【あずまんが大王】よみ&とも【Best Friends】
19.炎上
喫茶店を出た後、私はロボットのように街中を機械的に歩きながら、大阪の言ったことを思い出していた。
大学時代、ともと付き合っていた男──名前は、瀬野秀一(せの しゅういち)。核物理学を専攻していた秀才で、しかも実家はどこかのボンボンらしい。
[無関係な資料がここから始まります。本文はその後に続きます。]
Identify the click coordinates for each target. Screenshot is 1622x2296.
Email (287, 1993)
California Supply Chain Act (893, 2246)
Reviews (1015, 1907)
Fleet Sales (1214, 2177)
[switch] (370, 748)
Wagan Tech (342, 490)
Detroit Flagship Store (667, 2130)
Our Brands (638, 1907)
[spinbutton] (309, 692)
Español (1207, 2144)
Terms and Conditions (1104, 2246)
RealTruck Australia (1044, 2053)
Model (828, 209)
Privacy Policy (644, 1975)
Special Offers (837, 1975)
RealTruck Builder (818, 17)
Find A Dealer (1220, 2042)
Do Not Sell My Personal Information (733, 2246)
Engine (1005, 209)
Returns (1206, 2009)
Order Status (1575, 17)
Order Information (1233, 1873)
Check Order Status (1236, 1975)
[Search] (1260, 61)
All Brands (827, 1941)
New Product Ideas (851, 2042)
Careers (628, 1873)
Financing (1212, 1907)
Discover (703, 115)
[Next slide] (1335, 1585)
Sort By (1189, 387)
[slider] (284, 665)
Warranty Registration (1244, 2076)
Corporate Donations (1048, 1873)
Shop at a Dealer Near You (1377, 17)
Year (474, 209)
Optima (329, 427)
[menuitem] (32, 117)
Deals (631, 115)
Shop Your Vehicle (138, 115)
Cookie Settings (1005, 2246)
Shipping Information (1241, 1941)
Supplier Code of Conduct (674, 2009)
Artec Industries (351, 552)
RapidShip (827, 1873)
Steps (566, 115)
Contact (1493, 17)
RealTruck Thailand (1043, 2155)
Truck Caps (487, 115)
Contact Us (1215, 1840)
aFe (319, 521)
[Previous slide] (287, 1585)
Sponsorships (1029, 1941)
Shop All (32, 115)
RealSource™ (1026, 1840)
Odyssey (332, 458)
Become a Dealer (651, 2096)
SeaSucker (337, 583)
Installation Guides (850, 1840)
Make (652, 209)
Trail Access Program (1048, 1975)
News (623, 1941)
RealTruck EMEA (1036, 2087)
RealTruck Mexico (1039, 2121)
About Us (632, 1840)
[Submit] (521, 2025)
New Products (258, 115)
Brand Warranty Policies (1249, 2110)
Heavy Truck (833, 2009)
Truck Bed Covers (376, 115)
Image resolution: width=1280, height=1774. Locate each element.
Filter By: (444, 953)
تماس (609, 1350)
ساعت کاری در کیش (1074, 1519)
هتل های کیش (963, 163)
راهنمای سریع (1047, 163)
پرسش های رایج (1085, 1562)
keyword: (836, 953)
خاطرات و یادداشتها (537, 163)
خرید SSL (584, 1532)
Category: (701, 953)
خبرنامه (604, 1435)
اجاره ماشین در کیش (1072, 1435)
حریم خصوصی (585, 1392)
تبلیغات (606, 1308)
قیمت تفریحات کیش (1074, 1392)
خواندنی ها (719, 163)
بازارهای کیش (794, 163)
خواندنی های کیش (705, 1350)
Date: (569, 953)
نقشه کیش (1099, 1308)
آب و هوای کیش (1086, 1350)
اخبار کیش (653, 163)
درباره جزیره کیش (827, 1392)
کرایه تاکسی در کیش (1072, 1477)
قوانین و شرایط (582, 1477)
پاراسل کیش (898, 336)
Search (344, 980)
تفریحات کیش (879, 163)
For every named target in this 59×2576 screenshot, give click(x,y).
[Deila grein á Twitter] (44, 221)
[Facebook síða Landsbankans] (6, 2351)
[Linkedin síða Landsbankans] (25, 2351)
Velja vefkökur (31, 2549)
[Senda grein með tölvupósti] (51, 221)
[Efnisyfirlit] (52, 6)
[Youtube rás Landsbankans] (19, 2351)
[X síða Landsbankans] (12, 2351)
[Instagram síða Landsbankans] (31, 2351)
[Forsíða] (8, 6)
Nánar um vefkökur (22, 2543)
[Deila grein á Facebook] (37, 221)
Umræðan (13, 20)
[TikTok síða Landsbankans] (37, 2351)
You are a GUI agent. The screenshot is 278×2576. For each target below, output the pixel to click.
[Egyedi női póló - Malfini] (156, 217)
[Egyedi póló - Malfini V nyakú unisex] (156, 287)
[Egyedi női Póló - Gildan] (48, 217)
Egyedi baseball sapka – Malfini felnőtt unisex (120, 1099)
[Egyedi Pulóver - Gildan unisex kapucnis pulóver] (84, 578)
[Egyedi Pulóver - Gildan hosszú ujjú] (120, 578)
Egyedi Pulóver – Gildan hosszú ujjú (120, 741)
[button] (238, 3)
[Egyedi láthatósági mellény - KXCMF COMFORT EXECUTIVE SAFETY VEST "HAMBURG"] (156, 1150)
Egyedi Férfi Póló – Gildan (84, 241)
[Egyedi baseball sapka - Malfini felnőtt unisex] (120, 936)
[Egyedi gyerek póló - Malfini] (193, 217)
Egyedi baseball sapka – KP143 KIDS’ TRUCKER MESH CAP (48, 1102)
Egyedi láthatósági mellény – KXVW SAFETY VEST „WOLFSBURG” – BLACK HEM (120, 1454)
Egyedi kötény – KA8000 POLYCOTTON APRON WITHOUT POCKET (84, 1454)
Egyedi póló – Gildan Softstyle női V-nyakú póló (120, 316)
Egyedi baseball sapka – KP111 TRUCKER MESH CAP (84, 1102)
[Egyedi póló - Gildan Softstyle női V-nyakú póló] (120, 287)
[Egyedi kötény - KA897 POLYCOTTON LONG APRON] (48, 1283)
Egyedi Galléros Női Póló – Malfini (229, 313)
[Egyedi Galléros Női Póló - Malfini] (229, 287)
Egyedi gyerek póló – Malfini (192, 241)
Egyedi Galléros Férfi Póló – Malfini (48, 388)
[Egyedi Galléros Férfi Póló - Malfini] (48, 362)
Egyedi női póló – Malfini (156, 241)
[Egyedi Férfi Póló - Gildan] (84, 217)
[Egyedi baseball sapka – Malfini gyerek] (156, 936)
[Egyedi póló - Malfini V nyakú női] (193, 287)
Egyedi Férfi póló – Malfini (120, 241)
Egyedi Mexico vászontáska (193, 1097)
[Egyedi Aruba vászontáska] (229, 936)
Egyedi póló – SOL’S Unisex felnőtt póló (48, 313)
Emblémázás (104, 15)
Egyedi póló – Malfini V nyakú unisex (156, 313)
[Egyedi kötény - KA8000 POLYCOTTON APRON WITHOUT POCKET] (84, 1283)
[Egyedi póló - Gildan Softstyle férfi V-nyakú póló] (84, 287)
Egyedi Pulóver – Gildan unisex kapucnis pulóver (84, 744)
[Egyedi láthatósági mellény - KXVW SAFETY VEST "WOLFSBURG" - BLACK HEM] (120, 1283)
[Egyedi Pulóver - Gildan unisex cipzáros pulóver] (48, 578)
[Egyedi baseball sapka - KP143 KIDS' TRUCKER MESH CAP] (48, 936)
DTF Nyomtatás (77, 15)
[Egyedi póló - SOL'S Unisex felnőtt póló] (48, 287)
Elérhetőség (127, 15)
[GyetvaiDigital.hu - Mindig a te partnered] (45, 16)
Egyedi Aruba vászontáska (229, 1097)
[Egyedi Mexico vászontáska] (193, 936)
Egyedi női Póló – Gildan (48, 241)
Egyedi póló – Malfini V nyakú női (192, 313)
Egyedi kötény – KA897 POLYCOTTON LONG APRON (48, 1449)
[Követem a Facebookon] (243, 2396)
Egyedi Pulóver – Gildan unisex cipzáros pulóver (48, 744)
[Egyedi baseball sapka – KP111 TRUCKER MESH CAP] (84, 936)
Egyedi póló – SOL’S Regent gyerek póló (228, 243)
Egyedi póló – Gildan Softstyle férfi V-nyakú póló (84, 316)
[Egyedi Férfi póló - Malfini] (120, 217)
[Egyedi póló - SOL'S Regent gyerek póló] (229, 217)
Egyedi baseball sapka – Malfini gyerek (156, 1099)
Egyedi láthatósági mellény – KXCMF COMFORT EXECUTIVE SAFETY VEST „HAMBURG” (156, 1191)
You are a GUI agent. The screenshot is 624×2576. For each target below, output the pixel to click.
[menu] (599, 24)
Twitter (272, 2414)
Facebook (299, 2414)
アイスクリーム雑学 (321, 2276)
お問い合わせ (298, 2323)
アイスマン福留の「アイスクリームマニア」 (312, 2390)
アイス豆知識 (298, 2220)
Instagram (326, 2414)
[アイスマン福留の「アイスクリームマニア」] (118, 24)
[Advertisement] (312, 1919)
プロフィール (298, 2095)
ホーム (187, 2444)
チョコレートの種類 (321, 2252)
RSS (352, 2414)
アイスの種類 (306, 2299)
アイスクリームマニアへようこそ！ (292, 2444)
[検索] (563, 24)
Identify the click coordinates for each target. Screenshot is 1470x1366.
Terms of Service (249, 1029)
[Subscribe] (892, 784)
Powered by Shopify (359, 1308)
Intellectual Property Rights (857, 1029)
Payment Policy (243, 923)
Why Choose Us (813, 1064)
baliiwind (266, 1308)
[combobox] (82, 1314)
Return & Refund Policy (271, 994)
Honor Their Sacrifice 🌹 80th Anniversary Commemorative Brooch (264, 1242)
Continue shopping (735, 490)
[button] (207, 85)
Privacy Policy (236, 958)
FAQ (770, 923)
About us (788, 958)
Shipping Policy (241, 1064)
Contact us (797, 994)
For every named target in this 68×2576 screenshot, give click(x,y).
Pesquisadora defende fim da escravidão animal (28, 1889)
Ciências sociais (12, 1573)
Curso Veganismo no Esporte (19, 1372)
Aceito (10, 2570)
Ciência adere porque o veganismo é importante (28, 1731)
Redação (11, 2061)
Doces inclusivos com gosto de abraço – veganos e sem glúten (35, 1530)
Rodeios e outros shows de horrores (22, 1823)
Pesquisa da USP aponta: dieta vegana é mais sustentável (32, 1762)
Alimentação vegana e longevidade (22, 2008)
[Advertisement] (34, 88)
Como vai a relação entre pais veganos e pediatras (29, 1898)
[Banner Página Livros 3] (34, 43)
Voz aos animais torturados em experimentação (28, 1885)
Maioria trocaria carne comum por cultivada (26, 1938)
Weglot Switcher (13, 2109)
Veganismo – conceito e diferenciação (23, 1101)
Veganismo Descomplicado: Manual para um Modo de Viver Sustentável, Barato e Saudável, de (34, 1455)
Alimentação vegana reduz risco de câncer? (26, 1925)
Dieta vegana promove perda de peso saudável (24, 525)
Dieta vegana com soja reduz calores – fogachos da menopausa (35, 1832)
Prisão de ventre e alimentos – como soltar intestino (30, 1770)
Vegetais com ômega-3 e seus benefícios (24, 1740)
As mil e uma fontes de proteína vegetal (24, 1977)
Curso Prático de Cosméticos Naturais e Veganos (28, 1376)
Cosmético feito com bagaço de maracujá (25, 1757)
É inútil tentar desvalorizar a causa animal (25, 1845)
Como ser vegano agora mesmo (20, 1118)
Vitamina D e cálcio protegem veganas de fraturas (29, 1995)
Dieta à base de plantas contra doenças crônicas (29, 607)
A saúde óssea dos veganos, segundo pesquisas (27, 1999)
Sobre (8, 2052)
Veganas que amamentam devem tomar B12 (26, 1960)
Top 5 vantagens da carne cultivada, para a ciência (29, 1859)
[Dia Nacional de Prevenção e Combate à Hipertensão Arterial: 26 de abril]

大阪の見た限りでは、瀬野という人物は極めて物静かで傲慢なところがなく、一見ともとは正反対のように見えるが、よく馬が合っていて、いいカップルに見えたそうだ。
瀬野という人物は、一連の出来事に関わっているのだろうか?
買い物を済ませて、幼稚園に勇気を迎えに行き、神楽の家から裕香を回収して家に帰ると、もう夕方だった。
夕飯の準備にかかる前に、私は大阪から訊いた、大学時代のとものめぼしい友人たちから、ともが警官を目指すようになった動機を尋ねまわった。
何人かは面識があったので簡単な説明で済んだが、そうでない人は少し面倒だった。
聞き込みの結果はと言えば、あまり成果はなかった。ただ不可解な情報を手に入れることができた。ともと瀬野秀一が付き合っていた時期が、ほとんどの場合ばらばらなのだ。
おそらく正解は、とも本人が大阪と私に明言した、大学2年の時の9月から10月の一ヵ月だろう。ところが、これは推測になるが、この二人は、別れた後もちょくちょく会っていたのではないだろうか。
現に大阪以外の人は、ともと瀬野が二人でいるところを見たから、そう判断していたようだ。
瀬野の進路についても訊いたが、誰も知らなかった。
いよいよ最後の頼みは、あのメモリースティックだけになってしまった。
そろそろ夕飯を作ろうと、よっこいしょ、とババ臭いこと口にしながら、立ち上がると電話が鳴った。
受話器から切羽詰ったような神楽の声が聞こえた。
『テレビ見た!?』
「え?」
テレビに目を向けると、フッ素パワーが歯を真っ白にすると歯磨き粉のコマーシャルが主張していた。
『8チャン! 8チャン!』
チャンネルを変えた瞬間、画面の中で大きな建物が炎上していた。見覚えがあった。
手から滑り落ちた受話器から神楽がなにか言っていたが、私の耳には遠く届かなかった。
かつて、みんなと肩を並べて登校した、高校の校舎が燃えていた。